FLYING "OLD GLORY" ?

Law Protects U.S. Flags, But Not Patriotic Signs

 

Article Courtesy of The Tampa Tribune

By Julie Pace
August 1, 2006 

TAMPA - Congress has created two classes of patriotic symbols: those protected by law and those that homeowner and condominium associations may prohibit.

No one will stop you from the flying the flag under legislation signed into law last week by President Bush, but patriotic signs such as the "Support Our Troops" message that has stirred debate in northwest Hillsborough County are left unprotected.

That has local free speech advocates questioning who benefits by controlling patriotism. "It's censorship under the guise of regulation," said Luke Lirot, a First Amendment lawyer from Tampa.

The bill's sponsor, Rep.
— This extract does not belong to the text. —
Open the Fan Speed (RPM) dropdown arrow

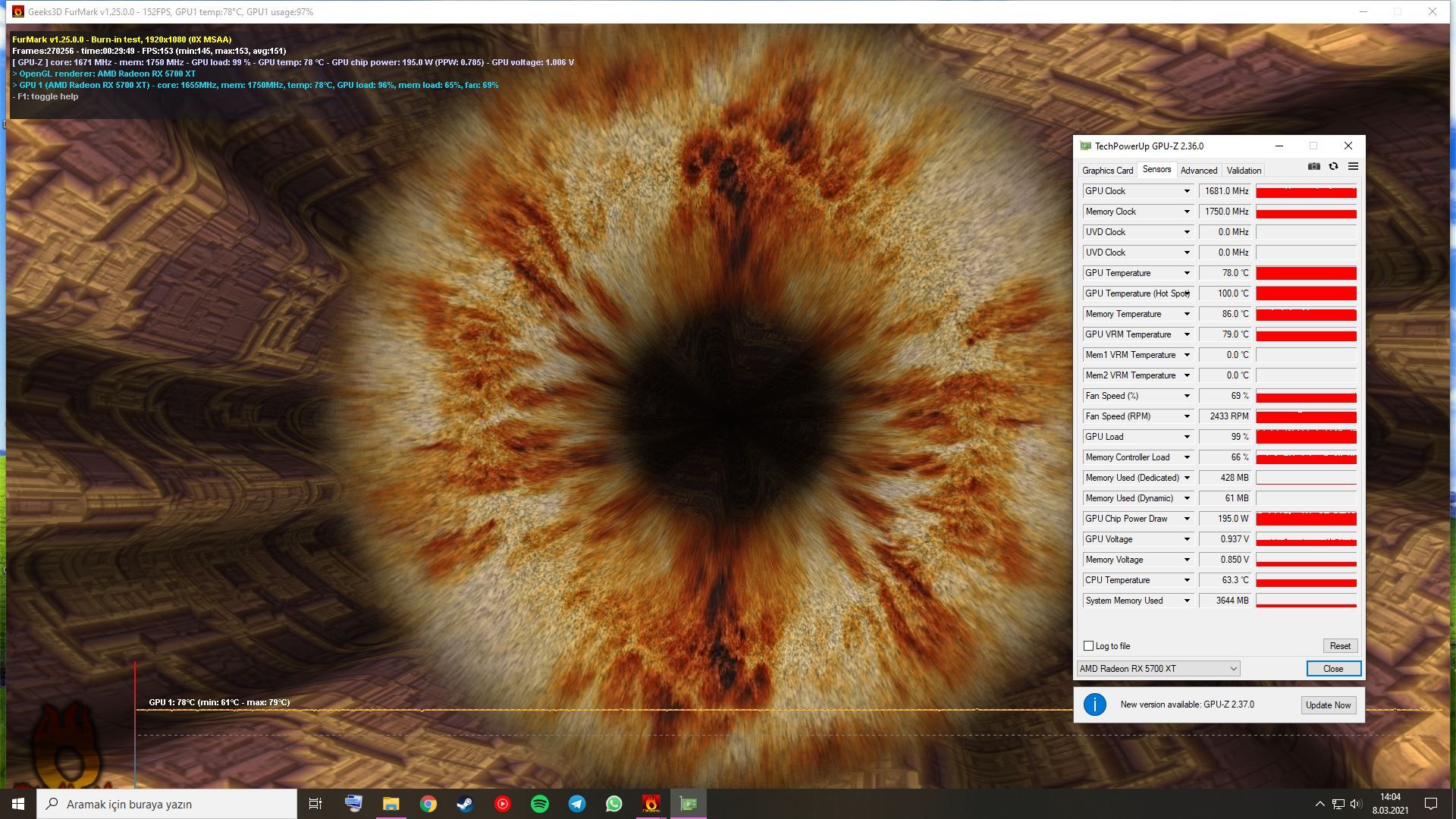tap(1187, 416)
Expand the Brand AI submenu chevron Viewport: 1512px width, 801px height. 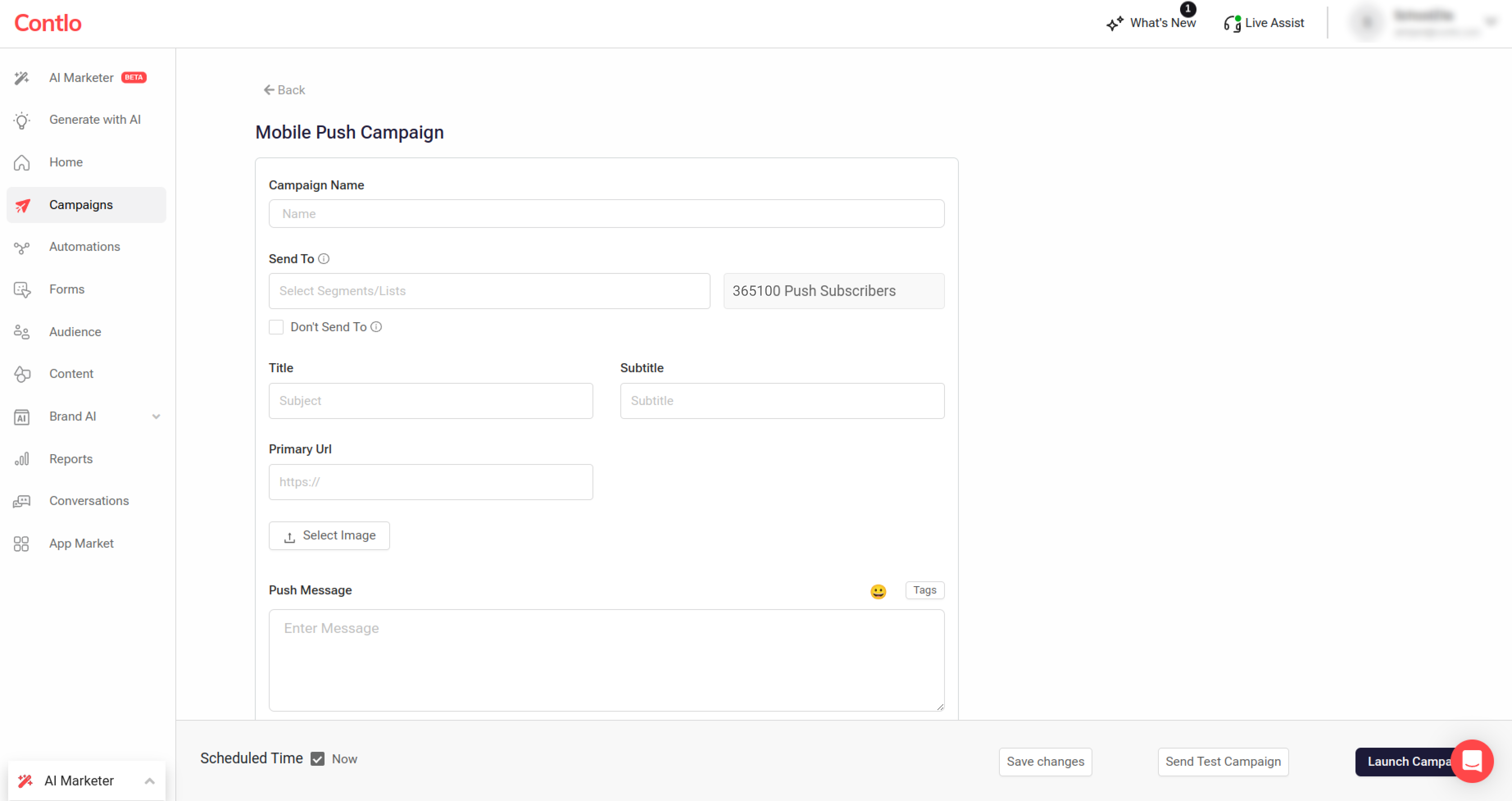click(156, 417)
Roscoe Bartlett, R-Md., said freedom to fly the flag is crucial while the country is at war.

"The American flag is a symbol of support for those who are fighting under it right now," Bartlett's press secretary, Lisa Wright, said Monday.
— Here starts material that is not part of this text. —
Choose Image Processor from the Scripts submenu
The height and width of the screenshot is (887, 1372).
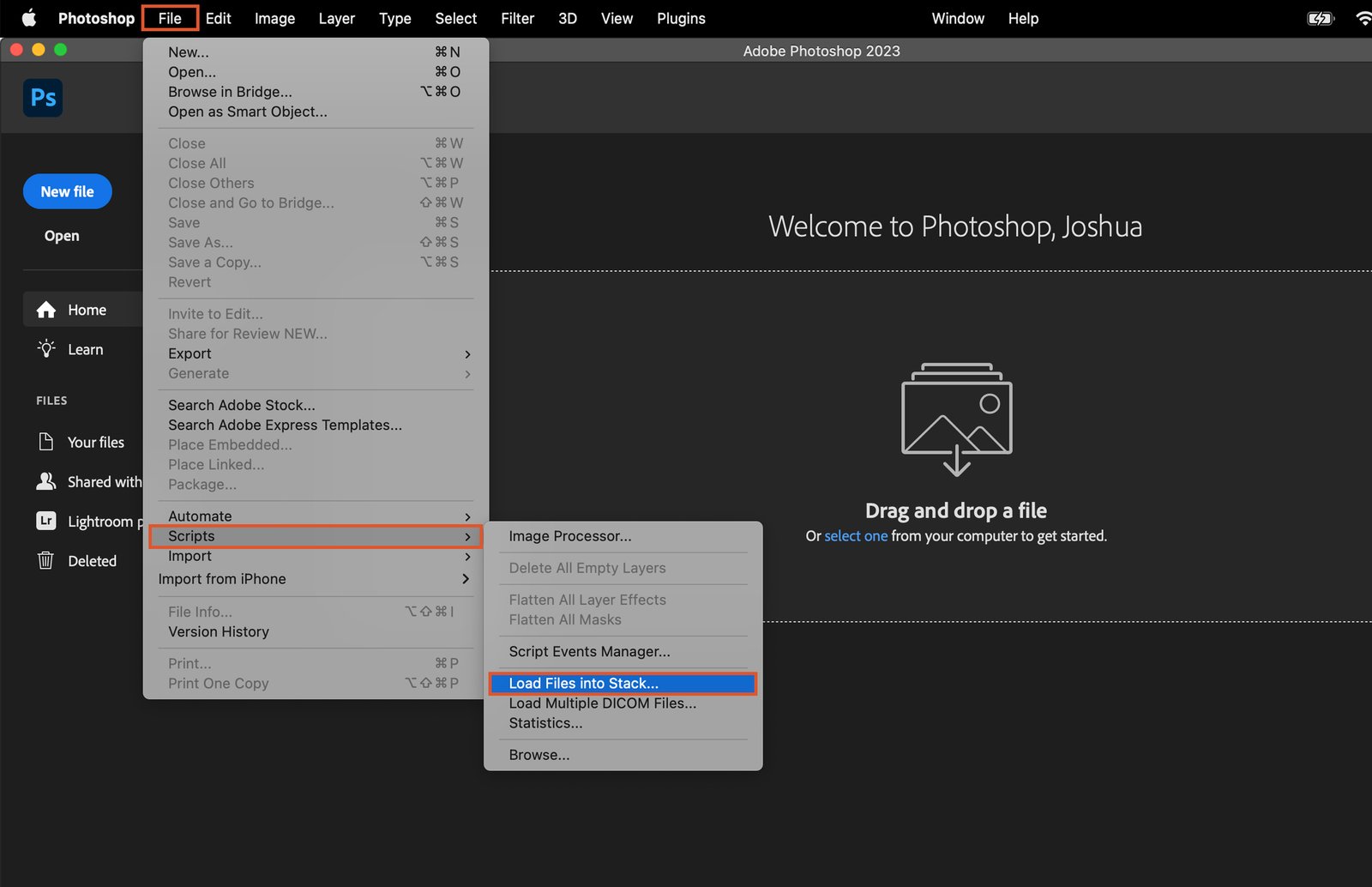pyautogui.click(x=569, y=535)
Westchase resident Stacey Kelley has flown a flag outside her home for several years. When her husband was sent to Iraq in December, she also posted a 2-foot-tall "Support Our Troops" sign on her lawn.

"The flag can mean a whole bunch of things to people," Kelley said. "It doesn't have to mean you support our troops."

Kelley's homeowner association demanded her sign come down because it violated deed restrictions prohibiting signs. Even with its stars and stripes and red-white-and-blue colors, the sign isn't protected by the new law.

Most federal and state laws treat flags differently from signs, said Molly Foley-Healy, general counsel for the Community Association Institute, an Alexandria, Va.-based organization that advises associations.

One exception is California. Foley-Healy doesn't expect other states to follow its lead, though.

"We are always of the opinion that those are the types of issues that should be left to associations," Foley-Healy said.

The federal law won't affect flag flying in Florida. Gov. Jeb Bush signed a similar law in 2002 allowing people to fly one removable U.S. flag, regardless of association restrictions.

Lewis Laricchia, a homeowners advocate who lives in Valrico's Brentwood Hills subdivision, flies his flag atop a 25-foot retractable flagpole.

Laricchia said his neighbors never complained about his flag, even before the 2002 law passed. Other patriotic symbols such as signs probably wouldn't draw objections either, he said.

"You're making an issue when there really shouldn't be one," he said.